The Second Five-Year Plan (1962-1967) envisioned the economy converting to agro-industry, with objectives including diversification over the next twenty years. The Third Five-Year Plan (1968-1973) aimed to facilitate economic well-being by increasing manufacturing and agro-industrial performance. The First Five-Year Plan involved a total investment of about 839.6 million birr, 25% above the projected 674 million birr, the Second Five-Year Plan was 13% higher than planned at 1,694 million birr, and the Third Five-Year Plan was estimated to cost 3,115 million birr. There were numerous issues including deficient national development management that affected the Planning Commission, which prepared the first and second plans, and the Ministry of Planning which planned the third.
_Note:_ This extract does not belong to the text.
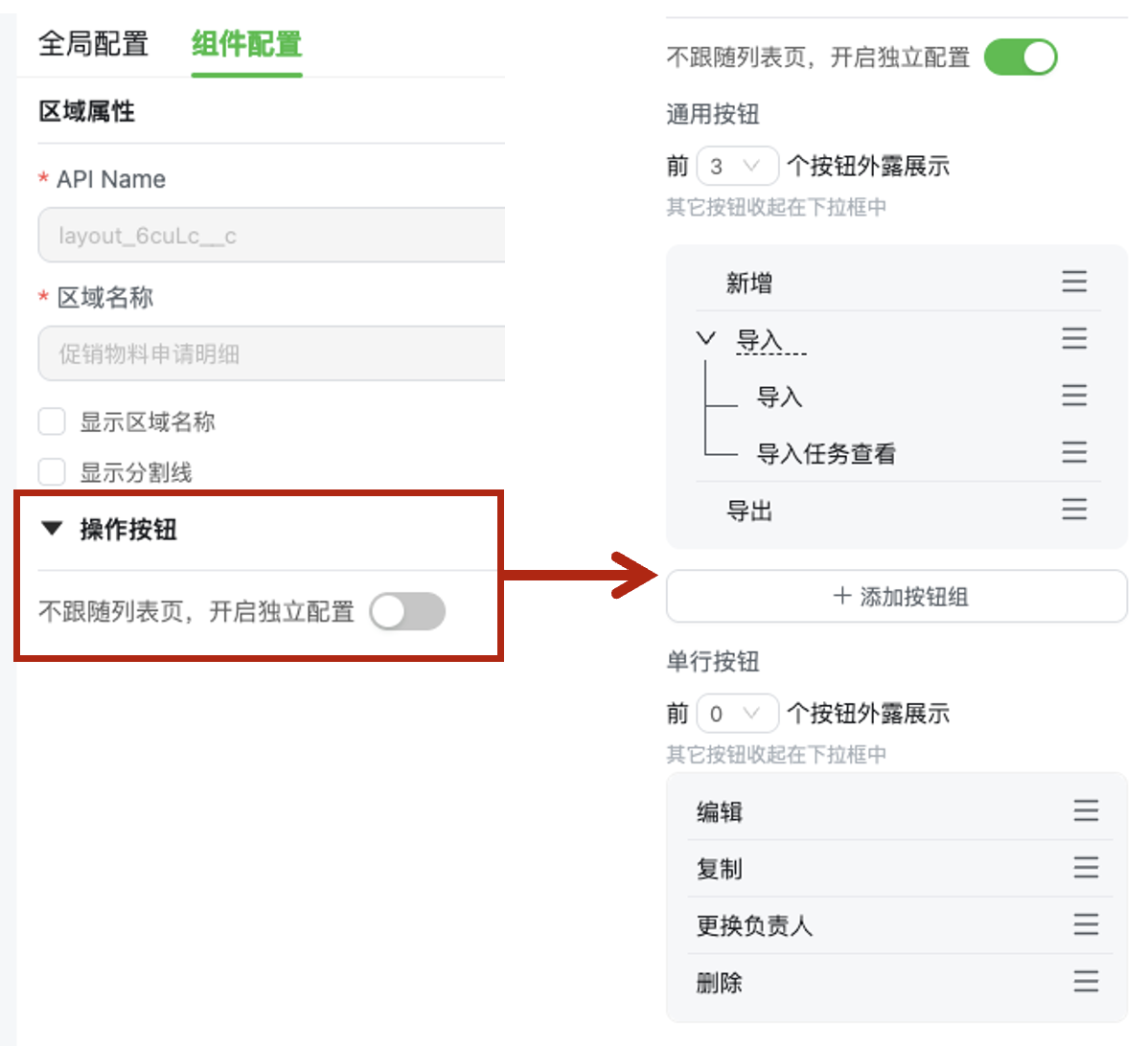Image resolution: width=1148 pixels, height=1046 pixels.
Task: Switch to the 全局配置 tab
Action: (93, 44)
The project managers failed to achieve the objectives because they did not identify the resources (personnel, equipment, and funds) needed to continue large-scale economic development during the first plan, hampering the growth of the gross national product (GNP). The export rate increased 3.2% annually as opposed to the projected 3.7%, and the growth targets for the agricultural, manufacturing, and mining sectors were also missed. During the first plan, exports reached 3.5% and imports grew by 6.4% per year, continuing a failure to improve the trade deficit that had existed since 1951.

The second and third plans hoped to enrich the economy at the rate of 4.3% and 6.0% respectively, with agriculture, manufacturing and transportation expected to increase at the rates of 2.5%, 27.3% and 6.7% annually in the second plan and 2.9%, 14.9%, and 10.9% in the third. The Planning Commission did not evaluate these two plans as a result of a shortage of qualified personnel. According to the Ethiopian Central Statistical Authority, there was sustainable economic growth in the fiscal years of 1960-1961 and 1973-1974. Between 1960 and 1970, Ethiopia enjoyed an annual 4.4% growth rate in per capita production and gross domestic product (GDP). The manufacturing sector more than doubled from 1.9% in 1960–1961 to 4.4% in 1973–1974, and the growth rate for the wholesale, retail trade, transportation, and communication sectors increased from 9.5% to 15.6%.